‘Humanity Is On A Collision Course With Nature,” California Governor Says
By David Siders, The Sacramento Bee
California Gov. Jerry Brown, blaming climate change for the increasing prevalence of wildfires in California, said Sunday that “humanity is on a collision course with nature.”
“The state’s climate appears to be changing,” Brown said on ABC’s “This Week.” “The scientists tell us that definitely. So we’ve got to gear up here. And after all, in California for 10,000 years our population was about 300,000. Now it’s 38 million. We have more structures, more activity, more sparks, more combustible activity and we’ve got to gear up for it, and as the climate changes, this is going to be a radically different future than was our historic past.”
Brown’s remarks came as firefighters battle fires in San Diego County, where Brown declared a state of emergency last week.
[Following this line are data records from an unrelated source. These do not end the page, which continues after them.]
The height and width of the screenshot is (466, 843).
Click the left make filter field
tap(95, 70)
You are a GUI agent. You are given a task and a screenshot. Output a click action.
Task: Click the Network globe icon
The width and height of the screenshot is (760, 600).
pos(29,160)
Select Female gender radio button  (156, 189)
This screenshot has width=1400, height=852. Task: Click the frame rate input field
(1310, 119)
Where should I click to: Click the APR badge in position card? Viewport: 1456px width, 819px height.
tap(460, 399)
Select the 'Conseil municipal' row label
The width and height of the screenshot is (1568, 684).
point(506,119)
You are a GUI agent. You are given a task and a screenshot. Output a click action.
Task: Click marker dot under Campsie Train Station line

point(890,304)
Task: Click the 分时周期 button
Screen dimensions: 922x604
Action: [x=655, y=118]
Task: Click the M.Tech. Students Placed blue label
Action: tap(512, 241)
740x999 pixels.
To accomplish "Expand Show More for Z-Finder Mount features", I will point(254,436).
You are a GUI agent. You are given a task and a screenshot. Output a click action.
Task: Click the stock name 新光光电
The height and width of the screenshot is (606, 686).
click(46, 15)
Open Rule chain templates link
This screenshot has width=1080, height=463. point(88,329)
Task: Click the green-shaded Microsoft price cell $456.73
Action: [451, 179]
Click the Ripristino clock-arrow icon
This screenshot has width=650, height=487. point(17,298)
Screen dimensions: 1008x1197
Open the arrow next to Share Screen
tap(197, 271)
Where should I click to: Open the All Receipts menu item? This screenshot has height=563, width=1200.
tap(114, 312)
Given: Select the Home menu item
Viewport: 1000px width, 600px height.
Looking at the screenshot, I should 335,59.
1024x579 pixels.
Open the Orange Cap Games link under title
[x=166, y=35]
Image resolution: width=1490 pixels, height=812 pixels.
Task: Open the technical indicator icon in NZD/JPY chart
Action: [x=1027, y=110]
The Democratic governor has made climate change a focus of his administration, and he has used the state’s dramatic fires to illustrate concerns about the environment.
According to state fire officials, 1,108 wildfires burned more than 2,500 acres in California from Jan. 1 through late April, an increase over the 697 fires and 1,793 acres burned in the comparable period last year.
“As we send billions and billions of tons of heat-trapping gases, we get heat and we get fires and we get what we’re seeing,” Brown said. “So we’ve got to gear up. We’re going to deal with nature as best we can, but humanity is on a collision course with nature and we’re just going to have to adapt to it in the best way we can.”